TASK OBJECTIVE
Copy verbatim the block of lines in the entries below whose first line contains "Task: Click 여기를 클릭 link under 육아휴직 신청서" and whose last line contains "Viewport: 1400px width, 863px height.". Leave out all other lines.

== INPUT

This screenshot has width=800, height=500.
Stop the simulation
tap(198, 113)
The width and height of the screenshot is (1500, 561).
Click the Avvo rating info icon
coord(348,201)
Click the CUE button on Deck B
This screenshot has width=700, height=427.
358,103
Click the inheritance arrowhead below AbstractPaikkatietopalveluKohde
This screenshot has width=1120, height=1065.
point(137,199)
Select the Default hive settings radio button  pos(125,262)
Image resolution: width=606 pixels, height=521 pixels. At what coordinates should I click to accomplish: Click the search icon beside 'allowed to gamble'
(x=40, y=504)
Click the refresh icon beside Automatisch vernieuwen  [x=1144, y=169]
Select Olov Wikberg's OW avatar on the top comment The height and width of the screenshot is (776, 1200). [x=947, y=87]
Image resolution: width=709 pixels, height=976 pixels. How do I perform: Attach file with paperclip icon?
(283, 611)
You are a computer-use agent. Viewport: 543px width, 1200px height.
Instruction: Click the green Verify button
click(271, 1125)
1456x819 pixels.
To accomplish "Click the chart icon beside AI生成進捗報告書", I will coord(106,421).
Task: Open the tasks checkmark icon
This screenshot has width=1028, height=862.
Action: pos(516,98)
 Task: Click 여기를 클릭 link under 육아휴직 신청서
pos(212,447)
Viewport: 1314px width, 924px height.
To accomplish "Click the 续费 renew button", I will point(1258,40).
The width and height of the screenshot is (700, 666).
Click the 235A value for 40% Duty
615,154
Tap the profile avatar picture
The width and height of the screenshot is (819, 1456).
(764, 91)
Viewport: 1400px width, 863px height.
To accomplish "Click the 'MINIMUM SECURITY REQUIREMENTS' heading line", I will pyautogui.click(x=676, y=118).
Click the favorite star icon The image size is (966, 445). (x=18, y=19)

====

ANSWER BOX
 Task: Click 여기를 클릭 link under 육아휴직 신청서
pos(212,447)
Viewport: 1314px width, 924px height.
To accomplish "Click the 续费 renew button", I will point(1258,40).
The width and height of the screenshot is (700, 666).
Click the 235A value for 40% Duty
615,154
Tap the profile avatar picture
The width and height of the screenshot is (819, 1456).
(764, 91)
Viewport: 1400px width, 863px height.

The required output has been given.